‘Rocco Chinnici, un uomo libero’ recita il titolo di un documentario, di qualche anno fa, di Rai Storia, dedicato ad una delle pagine più tristi del nostro Paese. Ed è proprio della libertà dell’uomo e del magistrato ucciso dalla mafia trentaquattro anni fa che si è parlato ieri al Liceo Artistico “Ragusa-Kiyohara” di Palermo, nell’ambito di una iniziativa del progetto “Giovani cittadini attivi e consapevoli” dell’associazione P.A.R.S. finanziato dall’avviso pubblico ‘Giovani protagonisti di sé e del territorio – CreAZIONI Giovani’ dell’Assessorato Regionale della Famiglia e delle Politiche Sociali.
È stato il figlio dell’allora consigliere istruttore a raccontare agli studenti chi era il padre, una “persona normale, non un eroe”. “La libertà era il motivo della scelta di mio padre- ha tenuto a precisare Giovanni Chinnici. Era un uomo libero culturalmente e credeva molto nella libertà dei giovani di scegliere il proprio futuro”. Questa la ragione per cui si recava nelle scuole a parlare con gli studenti della mafia e del pericolo della droga. Erano gli anni ‘70, anni in cui la mafia aveva allentato i propri interessi nelle campagne e cominciava ad occuparsi principalmente del traffico degli stupefacenti. Per l’uomo Chinnici, prima ancora che per il magistrato, era necessario far capire ai ragazzi il pericolo delle droghe e gli interessi economici che l’organizzazione criminale ne traeva. Di questa attenzione per i giovani è testimonianza anche la presenza ai consigli di classe nelle scuole dei figli, nonostante fosse difficile conciliare le responsabilità di un lavoro molto impegnativo con le esigenze della famiglia.

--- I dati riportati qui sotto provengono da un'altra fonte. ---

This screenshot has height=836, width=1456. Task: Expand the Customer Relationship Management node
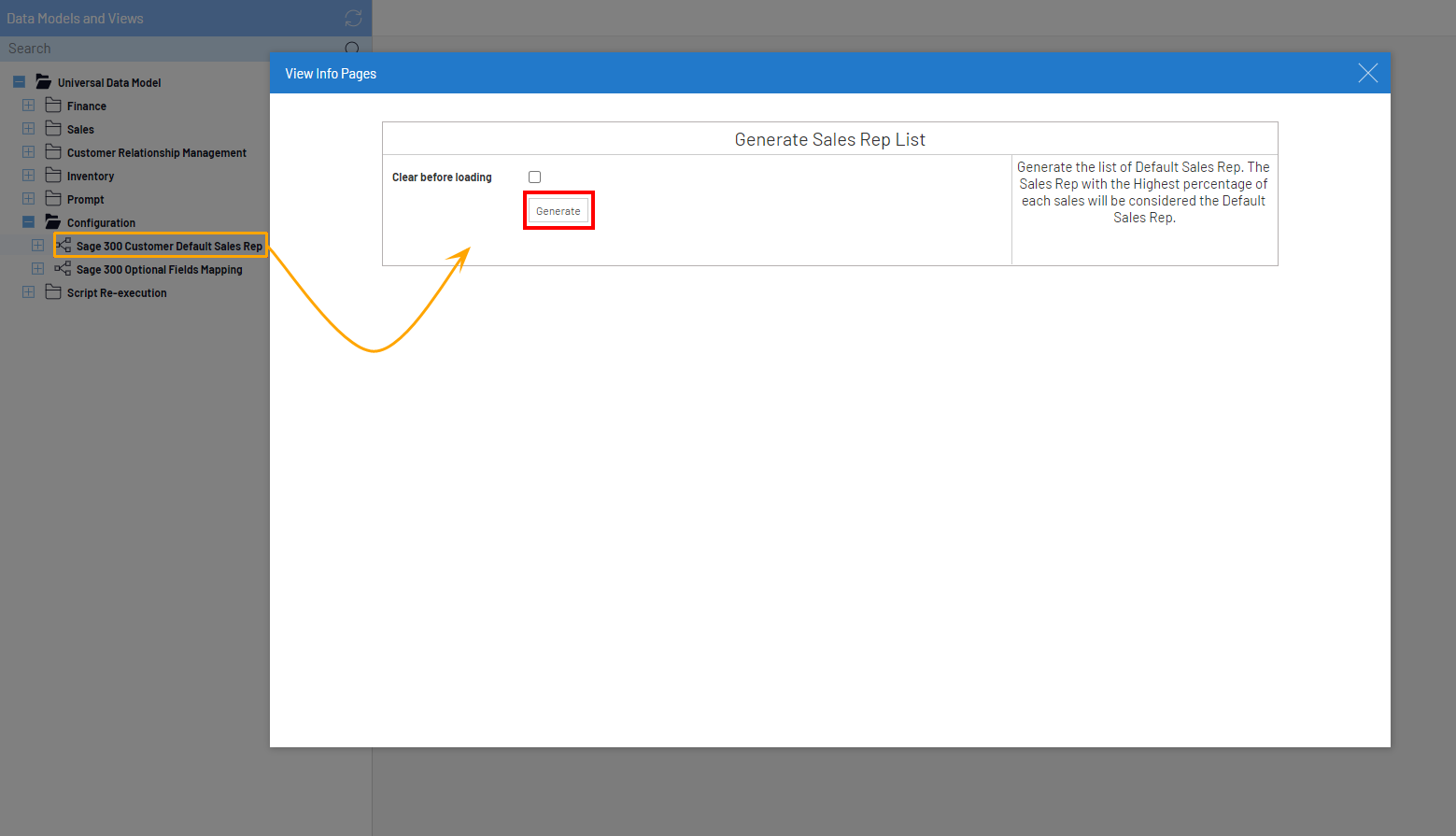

Oltre all’attenzione per il mondo giovanile, Chinnici ha realizzato un’altra rivoluzione per quegli anni: la creazione del pool antimafia nel 1980. L’avvio di quella esperienza, con il coinvolgimento dei magistrati Falcone, Borsellino e Di Lello, però, rappresentò l’inizio degli attacchi contro il consigliere istruttore. Sollecitato dalla domanda di uno studente, Giovanni Chinnici racconta “delle minacce, delle lettere minatorie” nei confronti del padre per quelle “indagini efficaci che disturbavano la mafia”. E ricorda come il magistrato fosse contento, dopo l’approvazione della legge Rognoni-La Torre, di avere a disposizione uno strumento valido per contrastare la criminalità mafiosa.
L’incontro ha permesso agli studenti del liceo artistico “Ragusa-Kiyohara” di contestualizzare anche il periodo storico e culturale nel quale Rocco Chinnici ha operato e come il suo impegno professionale è stato vissuto dal figlio Giovanni. Rispondendo ad una domanda di Gabriele, alunno della scuola, l’avvocato Chinnici ha ammesso che “solo due-tre anni prima dell’uccisione di mio padre ho iniziato a comprendere la portata del suo lavoro perché a casa non ne parlava. Ce lo presentava come un lavoro normale, così come normali ci presentava i rischi che correva. Ciò ha fatto si che io percepissi come naturale l’isolamento in cui viveva”. A differenza di quanto avviene oggi, infatti, in quegli anni “non si comprendeva il valore dell’azione del magistrato”. Ecco perché “mi aspettavo la reazione fredda della società all’omicidio di mio padre”. Forte, invece, è stato l’impatto emotivo del figlio davanti all’uccisione del magistrato, sebbene Giovanni Chinnici, rispondendo al giovane Joseph, ha descritto come “difficile” il rapporto con il padre al punto da avergli impedito, “fino ai 18 anni, di comprendere l’importanza che il suo ruolo e il suo impegno rivestivano per lui”. Inoltre, prendendo spunto dall’espressione “magistrato antimafia”usata dal giovane Eliseo durante l’incontro, Giovanni Chinnici ha voluto condividere con la platea di studenti la sua contrarietà a questo aggettivo: “Non mi piace la parola antimafia. Sono contro la mafia, ma anche contro qualunque altra forma di reato. Io sono per una società che funzioni secondo le dinamiche scritte dalle leggi che ci siamo scelti”. E, evidentemente, anche il padre la pensava così dal momento che “non si è mai dichiarato magistrato ‘antimafia’”. Rocco Chinnici era “semplicemente un magistrato che difendeva la città contro qualunque reato”.
A fare gli onori di casa è stata il dirigente scolastico, Giuseppa Attinasi, che ha sottolineato come la sua scuola “aderisce ogni anno ai progetti di cultura civica perché crediamo che il compito della scuola è quello di sviluppare competenze cognitive, emozionali, etiche e sociali”.